Of course, there are commentaries on contemporary constructions of gender. Like in the series, women in authority are addressed as 'Sir', just as the men are. Women are just as likely to be chosen for a risky mission as men are, and are considered expendable as soldiers (when Lee has to choose between Starbuck and Shaw for a suicide assignment). They are shown as no more, and no less, capable of both humanity and inhumanity as men are. Women, in war, have the potential of doing the most disgusting things imaginable (ordering rape as a tool of war).

Yes, of course, it IS a woman in this series that devolves down into the personification of an inhuman machine. Given the incredible propensity for lesbian women to be portrayed as either evil, insane, violent, or all three, in western media (so much so the 'evil lesbian' is a cliche now), this is something I cannot, as a lesbian myself, ignore. Cain, on the surface, fits this seemingly to a 'T'. However, as I said above, this would be a misread of BSG, a surface appraisal that takes things out of context of the BSG universe, and what is being told at a deeper level.

I am not arguing this in order to have Cain nor Shaw forgiven, because I am not. They did things that were they on Earth, one would excessively hope they would end up in front of the ICC. However, as with all women, people of colour, and now gay people, in the BSG, they are HUMAN. In their flaws, in their strengths, in their complexities, and in their contradictions, women are no less complete beings than men are. But they are shown to be such not through merely mimicking accepted contemporary masculine constructions of subjecthood and agency, but rather via investigating what it really means to be human, in all its extremes and, yes, inhumanities. The rape and torture of Gina as a machine reveals her very humanity, not because as a woman she should be raped, but because in becoming inhuman enough to order the rape, the humans on Pegasus connect themselves to her. In one of the most ultimate inhuman acts (and, arguably, the most masculine), rape, the terrifying humanity in such comes through. Through being broken down to their own inhumanities, Cain and Shaw, are ultimately shown to be human. And that disturbs us fundamentally, particularly with how much we see ourselves in the characters.
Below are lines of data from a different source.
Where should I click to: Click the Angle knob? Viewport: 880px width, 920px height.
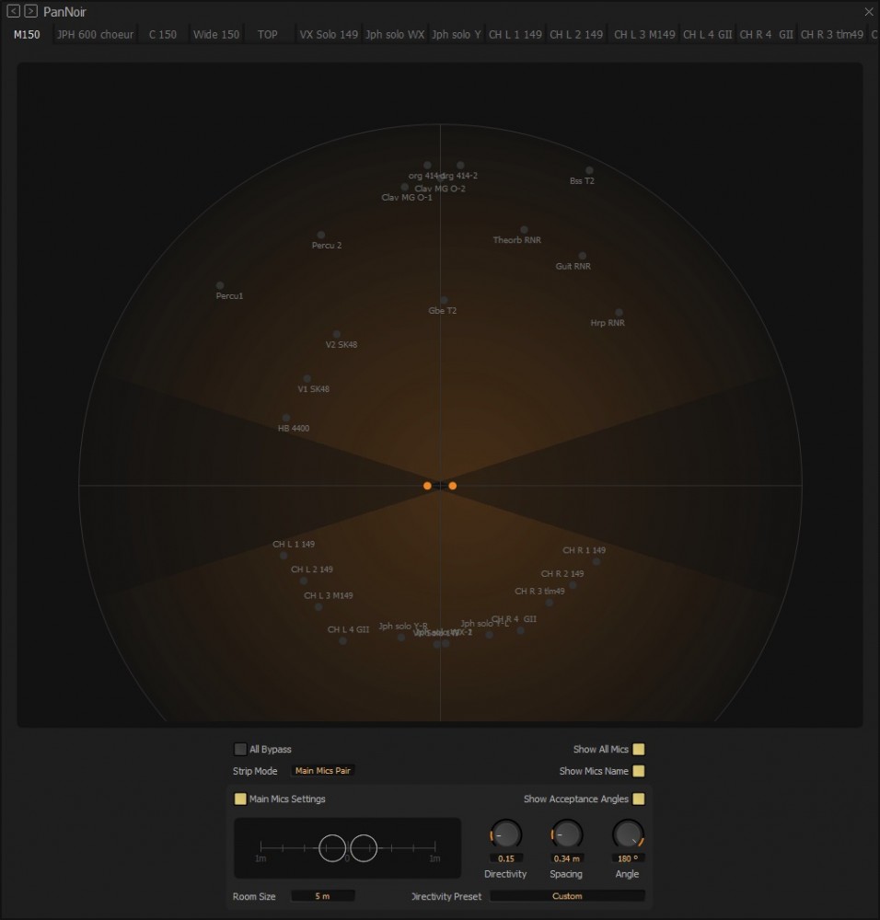coord(627,834)
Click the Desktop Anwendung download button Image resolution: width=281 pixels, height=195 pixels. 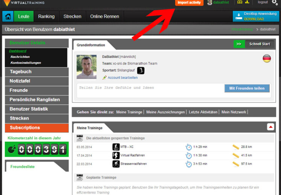(256, 16)
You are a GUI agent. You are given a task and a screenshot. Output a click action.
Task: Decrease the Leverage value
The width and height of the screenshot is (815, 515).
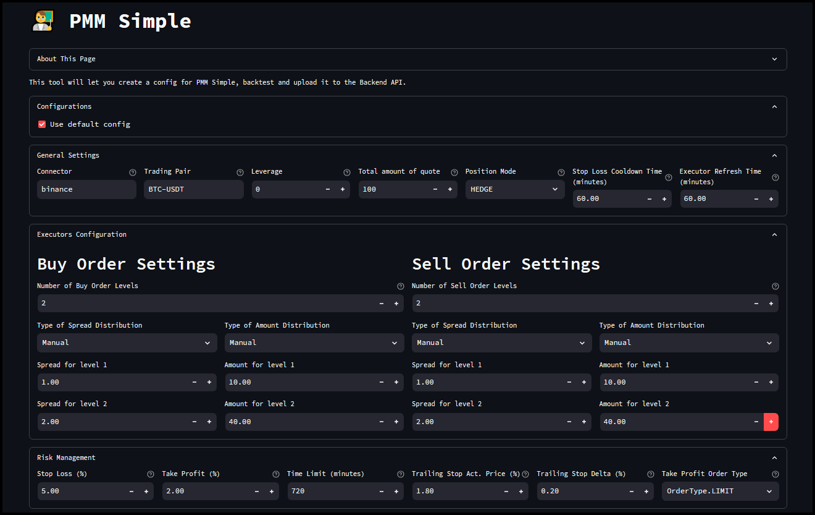coord(328,189)

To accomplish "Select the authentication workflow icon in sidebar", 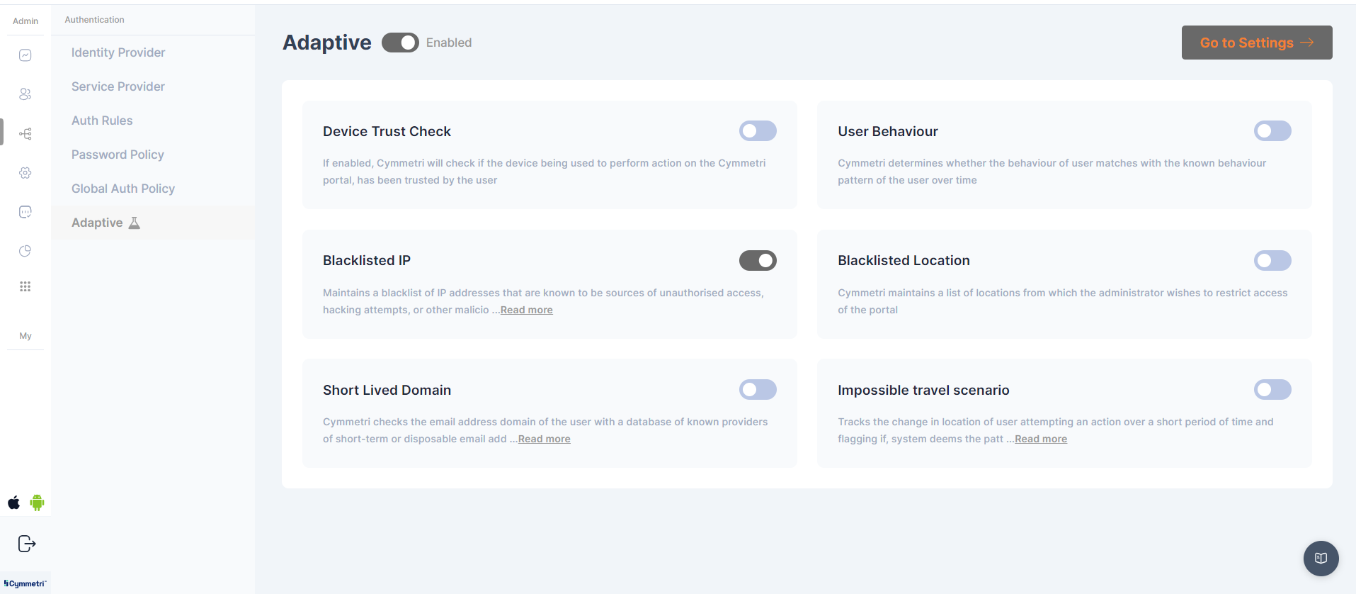I will tap(25, 134).
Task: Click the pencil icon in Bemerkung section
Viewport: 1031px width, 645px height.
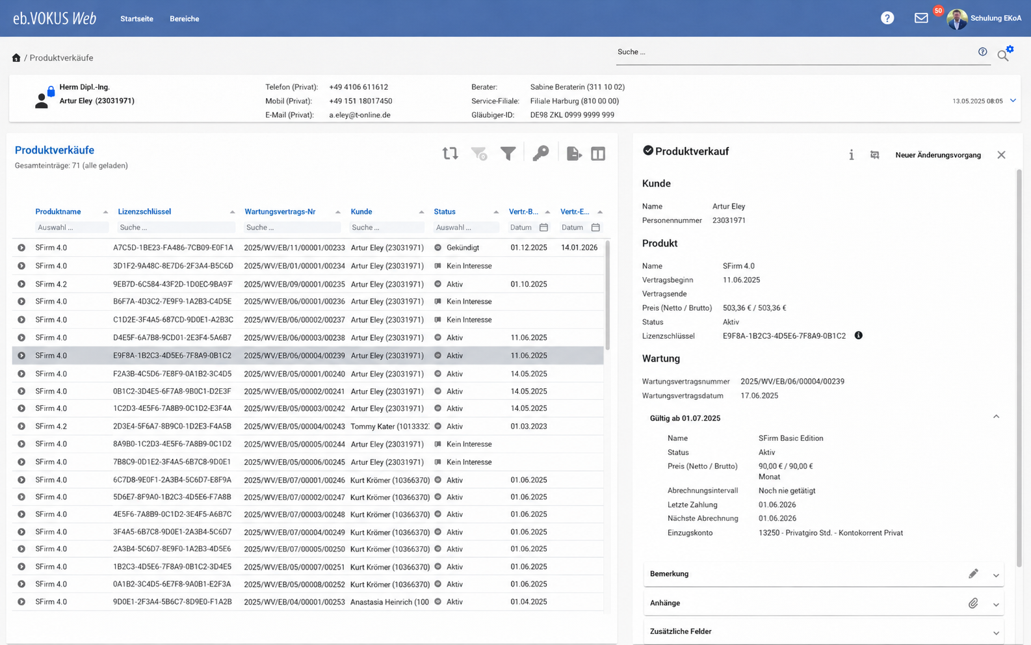Action: point(973,573)
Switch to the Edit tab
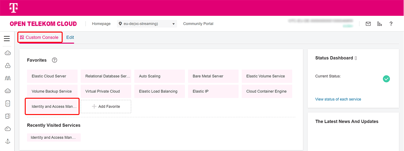The height and width of the screenshot is (151, 404). tap(70, 37)
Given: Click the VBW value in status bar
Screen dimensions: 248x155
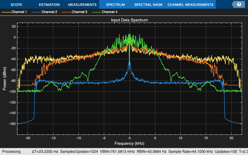Looking at the screenshot, I should (114, 152).
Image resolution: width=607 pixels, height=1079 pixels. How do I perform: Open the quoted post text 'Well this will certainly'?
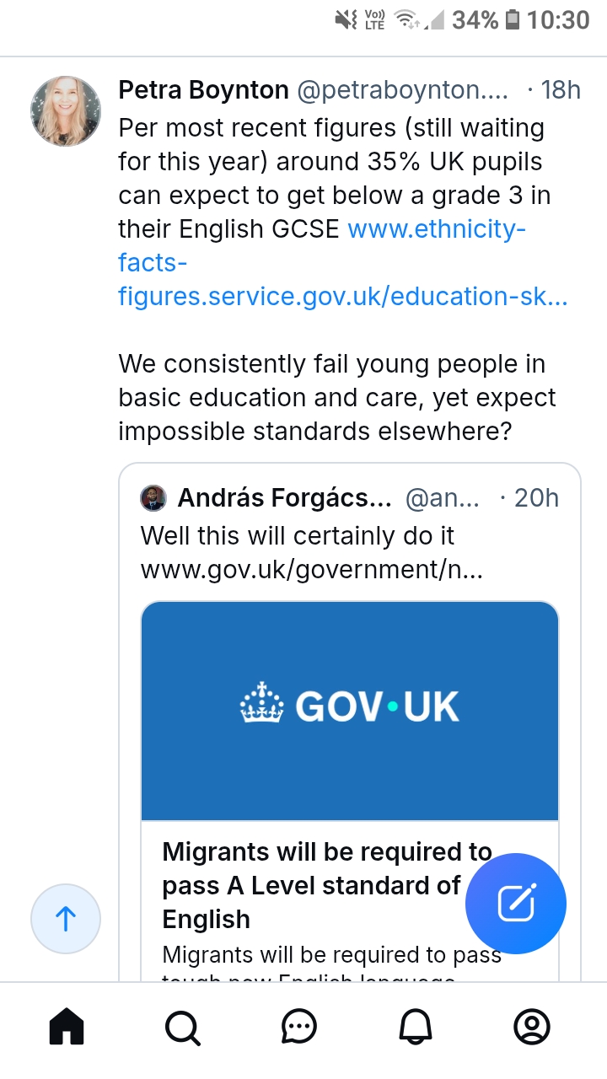click(298, 536)
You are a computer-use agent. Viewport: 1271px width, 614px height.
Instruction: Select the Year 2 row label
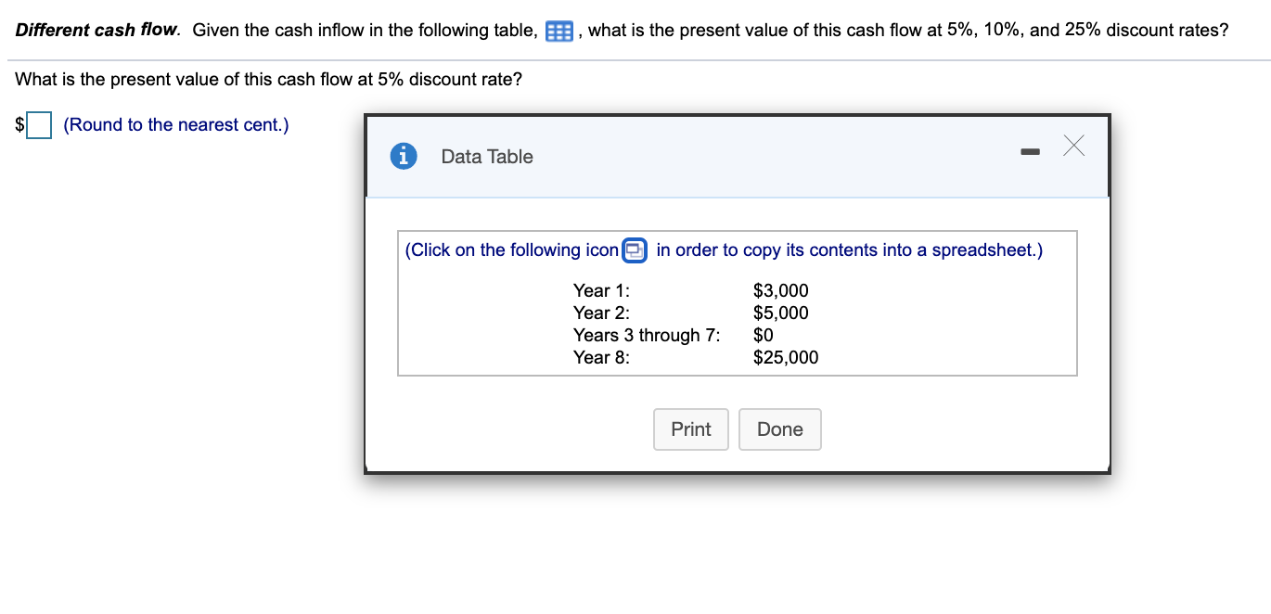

Now, I know there are people out there that would disagree with me, that will see this merely as just another evil lesbian cliche, as merely another demonisation of successful, powerful, non-maternal women in the huge, HUGE, pile of such demonisations of successful, powerful, non-maternal women out there. And they could be right. After all, this could just be post-hoc justification on my part due to my love of the show. The rape of Gina is, after all, could just be yet another example of the rape of a woman reduced to a plot-device. But given the quality of the show, I would politely suggest a deeper reading.